Pre-cooking the filling makes this Homemade Apple Pie foolproof. Pair it with an all-butter crust and a scoop of vanilla ice cream for a dessert that begs to be enjoyed with seconds!
Visiting from Pinterest? This post was updated with new photos in November, 2018. New look, same reader-favorite recipe!
I used to have the most difficult time making consistently good apple pies. It seems a simple enough process, right? Toss apple slices, sugar, a thickener, and spices into a pie crust and bake.
Except, sometimes, my apples threw more juice than I anticipated and the pie was a giant mess of liquid when I served it. Other times, the beautiful mound of apples simply refused to cook through in the oven. (There are few snacks more refreshing than a crisp apple, but not in my pie, thank-you-very-much.)
Then, there were the pies that looked beautiful when pulled out of the oven, with fully-cooked apples (score!). I’d slice it and my excitement would quickly turn to disappointment as I found a gigantic gap between the top crust and filling.
I’m not a big fan of surprises when cooking and baking for guests. The holidays can be busy enough without adding unpredictable pies to the mix!

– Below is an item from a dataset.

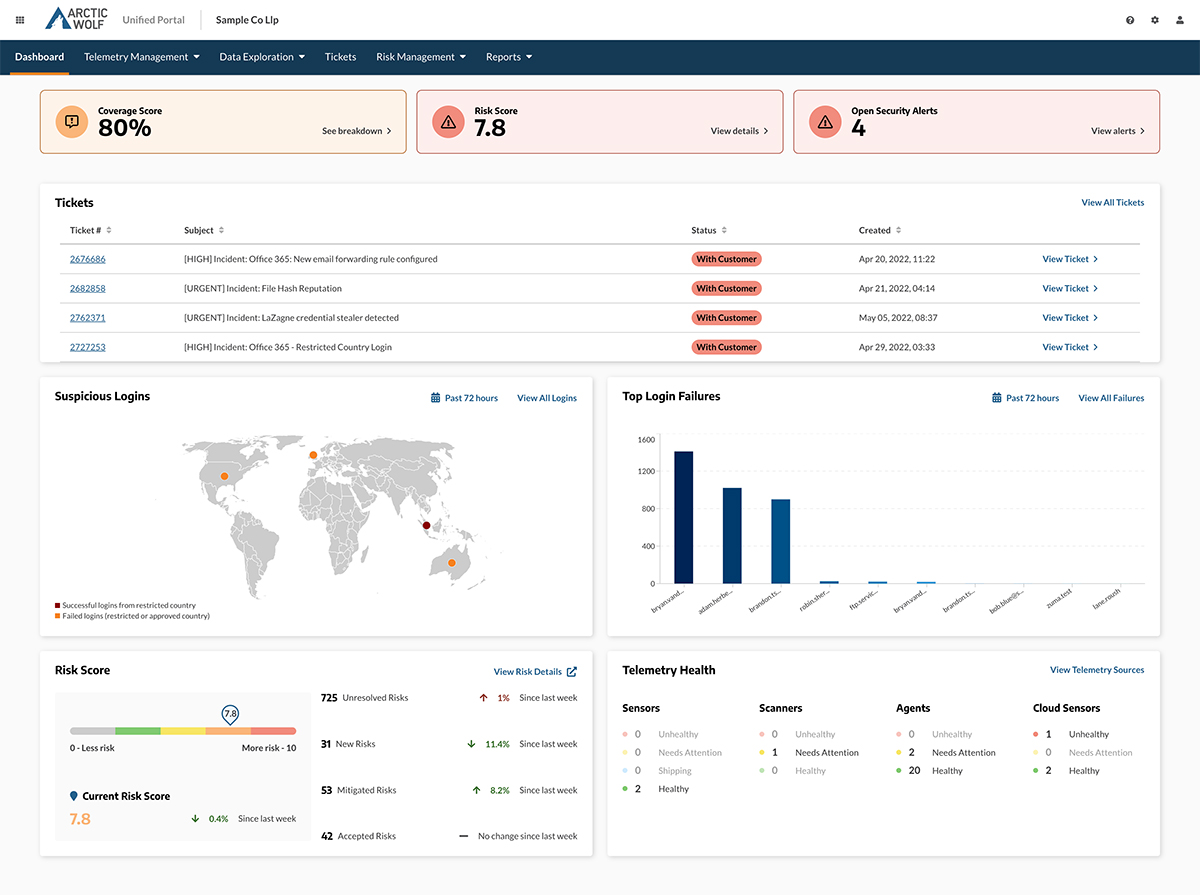Click the Coverage Score message alert icon

[x=71, y=122]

I started researching alternative pie-making methods about a decade ago and found a simple technique that has become our favorite homemade apple pie: par-cooking the filling.

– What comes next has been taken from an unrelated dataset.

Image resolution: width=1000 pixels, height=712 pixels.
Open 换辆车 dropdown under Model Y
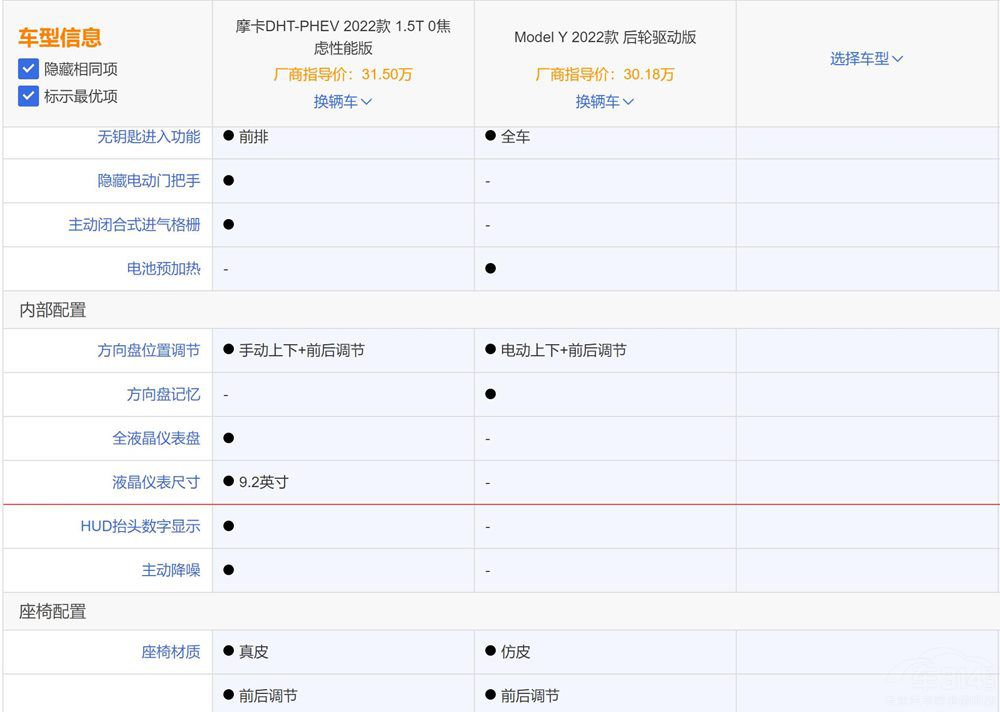604,101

Pre-Cooked Filling for Foolproof Apple Pie
I first read about par-cooked apple pie filling in Joy of Cooking, and have since come across several recipes that utilize a similar method.
The premise is the same in each: simmer apple slices on the stove with sugar and spices until tender (but not falling apart) and their released juices thicken. Then, just cool the filling to room temperature, fill the pie crust, and bake until golden.
It’s that easy. And, frankly, foolproof. No more undercooked apples! No more gap in the crust! Say goodbye to overly-juicy pies! (How did this not occur to me sooner?)
The Best Apples for Apple Pie
Particularly when par-cooking the filling, you want to choose an apple that isn’t going to quickly break down into applesauce. There are several different varieties of apples to choose from that will retain their shape.
I prefer my apple pie to be on the sweeter side, so I tend to shy away from Granny Smith. My favorite combination of apples is sweet “Jonathan” with sweet-tart “Cameo,” both of which I’m able to find at my local orchard in the fall. I also love using Fuji apples.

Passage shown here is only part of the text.